Molecular dynamics study of major urinary protein-pheromone interactions: A structural model for ligand-induced flexibility increase

 

Pavel Macek¹, Petr Novák¹, Lukáš Žídek¹ and Vladimír Sklenář¹

 

¹National Centre for Biomolecular Research, Faculty of Science, Masaryk University, Kamenice 5/A4, Brno, 611 37, Czech Republic

 

Recently, two independent ¹⁵N NMR relaxation studies [1,2] indicated that in contrast to the decreased flexibility expected for induced-fit interactions, the backbone flexibility of major urinary protein isoform I (MUP-I) slightly increased upon complex formation with its natural pheromone 2-sec-butyl-4,5-dihydrothiazol.

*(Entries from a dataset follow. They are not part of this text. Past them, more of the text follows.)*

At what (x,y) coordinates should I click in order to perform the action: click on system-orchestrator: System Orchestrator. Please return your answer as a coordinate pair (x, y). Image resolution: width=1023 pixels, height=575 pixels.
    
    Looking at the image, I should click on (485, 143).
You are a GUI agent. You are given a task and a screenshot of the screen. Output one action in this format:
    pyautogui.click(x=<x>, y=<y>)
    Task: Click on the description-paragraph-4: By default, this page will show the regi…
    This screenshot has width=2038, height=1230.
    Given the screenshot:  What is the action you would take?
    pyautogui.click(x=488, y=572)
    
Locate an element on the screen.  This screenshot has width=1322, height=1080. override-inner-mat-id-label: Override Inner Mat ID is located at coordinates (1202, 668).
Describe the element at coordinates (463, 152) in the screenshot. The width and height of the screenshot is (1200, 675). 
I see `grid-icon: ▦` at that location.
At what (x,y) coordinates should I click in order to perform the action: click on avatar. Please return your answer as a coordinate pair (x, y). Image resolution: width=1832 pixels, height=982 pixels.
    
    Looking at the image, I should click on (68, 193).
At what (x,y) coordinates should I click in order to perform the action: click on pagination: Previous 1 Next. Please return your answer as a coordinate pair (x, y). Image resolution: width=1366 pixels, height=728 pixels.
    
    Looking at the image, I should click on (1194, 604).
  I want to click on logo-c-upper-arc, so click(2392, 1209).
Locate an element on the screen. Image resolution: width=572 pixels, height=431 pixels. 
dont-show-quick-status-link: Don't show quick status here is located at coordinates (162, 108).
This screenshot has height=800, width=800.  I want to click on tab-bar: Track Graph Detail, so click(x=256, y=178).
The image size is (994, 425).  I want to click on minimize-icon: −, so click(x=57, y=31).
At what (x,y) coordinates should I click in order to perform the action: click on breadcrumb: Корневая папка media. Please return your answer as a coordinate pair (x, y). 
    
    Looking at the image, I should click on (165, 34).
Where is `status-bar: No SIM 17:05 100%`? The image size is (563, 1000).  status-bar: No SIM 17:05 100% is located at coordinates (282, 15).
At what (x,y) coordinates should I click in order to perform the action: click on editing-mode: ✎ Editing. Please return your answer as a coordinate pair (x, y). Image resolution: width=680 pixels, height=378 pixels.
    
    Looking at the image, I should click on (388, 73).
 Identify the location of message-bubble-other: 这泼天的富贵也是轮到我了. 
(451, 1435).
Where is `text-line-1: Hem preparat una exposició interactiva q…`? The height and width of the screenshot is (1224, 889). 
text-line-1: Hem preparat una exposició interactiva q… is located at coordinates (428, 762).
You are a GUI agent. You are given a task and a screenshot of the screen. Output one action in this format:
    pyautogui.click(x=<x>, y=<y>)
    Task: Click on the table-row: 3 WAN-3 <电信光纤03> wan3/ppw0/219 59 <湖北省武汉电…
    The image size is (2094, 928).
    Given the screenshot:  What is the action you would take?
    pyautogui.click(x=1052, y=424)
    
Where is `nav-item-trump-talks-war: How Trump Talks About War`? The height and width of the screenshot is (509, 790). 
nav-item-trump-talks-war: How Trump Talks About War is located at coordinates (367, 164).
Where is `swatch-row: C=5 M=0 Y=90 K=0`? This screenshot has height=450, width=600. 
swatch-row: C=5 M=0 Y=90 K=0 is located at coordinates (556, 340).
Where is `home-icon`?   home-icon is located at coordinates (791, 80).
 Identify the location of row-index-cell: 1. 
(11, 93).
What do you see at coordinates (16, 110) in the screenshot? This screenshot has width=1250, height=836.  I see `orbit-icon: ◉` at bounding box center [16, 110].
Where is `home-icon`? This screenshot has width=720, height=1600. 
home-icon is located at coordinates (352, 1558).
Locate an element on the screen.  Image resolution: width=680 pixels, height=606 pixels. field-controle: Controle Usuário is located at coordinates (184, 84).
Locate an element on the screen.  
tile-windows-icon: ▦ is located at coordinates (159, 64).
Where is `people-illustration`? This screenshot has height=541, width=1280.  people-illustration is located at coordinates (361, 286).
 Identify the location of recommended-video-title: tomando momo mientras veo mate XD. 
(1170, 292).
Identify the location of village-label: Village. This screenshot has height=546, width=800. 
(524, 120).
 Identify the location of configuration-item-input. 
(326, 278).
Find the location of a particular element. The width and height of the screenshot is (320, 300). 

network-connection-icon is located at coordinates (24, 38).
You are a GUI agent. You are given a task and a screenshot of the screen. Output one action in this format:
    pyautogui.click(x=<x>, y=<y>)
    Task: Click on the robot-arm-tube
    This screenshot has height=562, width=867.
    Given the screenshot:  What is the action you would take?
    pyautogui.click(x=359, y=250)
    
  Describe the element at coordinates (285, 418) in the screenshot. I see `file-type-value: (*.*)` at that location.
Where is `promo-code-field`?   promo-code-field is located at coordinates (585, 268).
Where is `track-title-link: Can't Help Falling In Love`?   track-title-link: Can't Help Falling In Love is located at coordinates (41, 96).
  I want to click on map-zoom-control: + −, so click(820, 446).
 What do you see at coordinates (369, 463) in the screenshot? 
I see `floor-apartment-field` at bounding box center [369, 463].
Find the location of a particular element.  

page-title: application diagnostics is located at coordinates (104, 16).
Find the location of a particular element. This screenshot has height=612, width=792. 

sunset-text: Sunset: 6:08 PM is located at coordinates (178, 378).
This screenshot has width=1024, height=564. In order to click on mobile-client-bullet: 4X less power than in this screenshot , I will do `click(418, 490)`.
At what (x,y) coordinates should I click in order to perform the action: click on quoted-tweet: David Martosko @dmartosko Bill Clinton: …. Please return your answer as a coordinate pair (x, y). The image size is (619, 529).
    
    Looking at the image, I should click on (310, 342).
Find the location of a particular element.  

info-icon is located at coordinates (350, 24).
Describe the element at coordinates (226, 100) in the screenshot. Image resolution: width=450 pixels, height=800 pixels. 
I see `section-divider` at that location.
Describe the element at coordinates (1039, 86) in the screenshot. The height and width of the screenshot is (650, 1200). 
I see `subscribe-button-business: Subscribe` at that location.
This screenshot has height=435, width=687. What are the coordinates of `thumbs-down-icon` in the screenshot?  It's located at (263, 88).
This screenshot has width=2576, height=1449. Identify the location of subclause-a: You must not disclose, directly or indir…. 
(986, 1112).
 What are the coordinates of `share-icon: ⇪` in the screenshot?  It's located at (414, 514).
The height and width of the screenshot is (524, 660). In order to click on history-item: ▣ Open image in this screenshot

We have analyzed motions in terms of frequency-dependent and conformation-dependent order parameters S² by molecular dynamics simulations of free- and complexed protein. In general, calculated order parameters S² agree with the NMR relaxation data. Structural analysis supplied evidence that mobility in different regions can be attributed to small conformational changes of free- and complexed protein, which results from hydrogen bonding network modifications [3].

1.     L.Žídek, M.J.Stone, S.M.Lato, M.D.Pagel, Z.S.Miao, A.D.Ellington and M.V.Novotny, Biochemistry, 38, (1999), 9850.

2.     H.Křížová, L.Žídek, M.J.Stone, M.V.Novotny and V.Sklenář, J.Biomol.NMR, 28, (2004), 369.

3.     P.Macek, P.Novák, H.Křížová, L.Žídek, V.Sklenář, FEBS letters, In Press.